Sunday, July 17, 2011

By the Order of His Majesty the King -Sept. 1755

Curiosity was getting higher as the ships pulled into port.  The ladies doing their chores in the field were rife with curiosity.  Then the news came that started to tear apart the people of the Acadian culture.  Their heritage was broken in half, their language was considered dirty and as late as the 1970's individuals were scolded if they dare speak it in public.  This was the end of the beginning.  The date--- July 28th, 1755 is when the Decision was made.  The following September 5th the King of England had this to say to a rather peaceful people:

"Gentleman, I have received from his Excellency, Governor Lawrence, the King's commision which I have in hand, and by who orders are conveyed together, to Manifest to you His Majesty's final resolution to the French inhabitants of the Province in Nova Scotia, who for almost half a century have had more indulgence Granted then than of of his Subjects in any part of His Dominions.  What use you have made of them, you, yourself Best Know.  The Part of Duty I am now upon is what, tho Necessary, is Very Disagreeable to my natural make and temper, as I Know it Must be Grievous to you who are of the same Specie. But is not my business to animadvert, but to obey such orders, as I receive, and therefore without Hesitation Shall Deliver you His Majesty's Orders and Instructions, Vist: That your land and Tennements, Cattle of all Kinds and Livestocks fo all Sorts are forfeited to the Crown with all other your effects, Savings your money and Household Goods, and you yourselves to be removed from this Province. This it is Peremptorily His Majesty's orders That the whole French Inhabitant of these Districts be removed, and I am, Throh his Majesty's Goodness Directed to allow you Liberty to Carry of your money and Household Goods, as Many as you Can without Discommoding the Vessels you Go in. I Shall do Every thing in my Power that all those Goods be Secured to you and are Not Molested in Carrying of them off, and also that whole Family Shall go in the Same Vessel, and make this remove, for which I am Sensible, must give you a great deal of trouble, as Easey as his Majesty's Service will admit, and hope that in what part of the world you my Fall, you may be Faith Subjects, a Peasable, Happy, People. I Must also Inform you That is is His Majesty's Pleasure that you remain in Security under the/and Direction of the Troops that I have the Honor. To Command."

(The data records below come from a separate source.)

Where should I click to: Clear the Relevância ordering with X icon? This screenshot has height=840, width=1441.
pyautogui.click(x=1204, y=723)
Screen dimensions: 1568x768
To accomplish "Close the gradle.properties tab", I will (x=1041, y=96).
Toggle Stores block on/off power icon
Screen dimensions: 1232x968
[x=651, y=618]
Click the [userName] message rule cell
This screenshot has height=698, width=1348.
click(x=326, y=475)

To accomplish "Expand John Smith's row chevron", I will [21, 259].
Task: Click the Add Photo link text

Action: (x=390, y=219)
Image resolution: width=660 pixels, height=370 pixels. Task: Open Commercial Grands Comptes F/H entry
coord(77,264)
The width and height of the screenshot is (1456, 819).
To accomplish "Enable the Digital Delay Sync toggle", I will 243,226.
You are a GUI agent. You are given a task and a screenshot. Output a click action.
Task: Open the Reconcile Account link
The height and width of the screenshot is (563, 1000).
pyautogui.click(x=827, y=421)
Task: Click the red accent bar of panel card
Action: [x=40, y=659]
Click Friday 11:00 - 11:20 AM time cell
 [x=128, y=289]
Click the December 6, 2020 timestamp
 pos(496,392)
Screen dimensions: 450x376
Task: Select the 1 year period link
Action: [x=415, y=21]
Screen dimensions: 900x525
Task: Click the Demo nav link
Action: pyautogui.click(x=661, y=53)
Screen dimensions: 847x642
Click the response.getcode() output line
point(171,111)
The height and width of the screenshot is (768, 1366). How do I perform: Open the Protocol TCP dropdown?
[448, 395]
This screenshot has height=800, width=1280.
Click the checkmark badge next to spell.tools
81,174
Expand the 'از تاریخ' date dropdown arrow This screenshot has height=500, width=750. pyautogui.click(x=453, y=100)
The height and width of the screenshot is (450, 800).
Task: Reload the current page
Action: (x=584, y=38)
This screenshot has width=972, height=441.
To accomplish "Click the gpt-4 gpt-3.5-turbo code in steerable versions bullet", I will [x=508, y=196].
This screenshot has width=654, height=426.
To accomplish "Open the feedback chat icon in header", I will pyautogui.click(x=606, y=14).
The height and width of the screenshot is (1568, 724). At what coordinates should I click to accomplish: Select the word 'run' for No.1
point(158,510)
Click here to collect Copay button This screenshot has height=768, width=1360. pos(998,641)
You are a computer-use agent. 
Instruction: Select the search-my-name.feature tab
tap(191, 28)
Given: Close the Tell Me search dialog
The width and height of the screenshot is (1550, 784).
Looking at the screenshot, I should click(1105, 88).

Happy people? After that news?!?!


New York Times- July 17, 2002:  On December 9, 2003, two hundred and forty eight years later, a Royal Proclamation was signed in Canada wherein Queen Elizabeth acknowledged for the first time the wrongs admitted in the name of the English crown during the Acadian deportation of 1755-1763.  Additionally, the Proclamation sets aside every July 28th starting in 2005 as a day of commemoration for the "Great Upheaval".  The 10,000 men, women and children exiled from Nova Scotia are the ancestors of many south Louisiana's French-Acadian or Cajun people.  Evangeline finally got her due!"  


This long ride takes Evangeline's and every deported Acadian's story and brings it to life by horse: to tell the experiences of their heritage and to create a living history about the Acadian people who settled here in Southern Louisana.  Evangeline rides again in effigy and in passion for the Acadian people who had the fight of their lives on their hands and who survived a holocaust all of their own.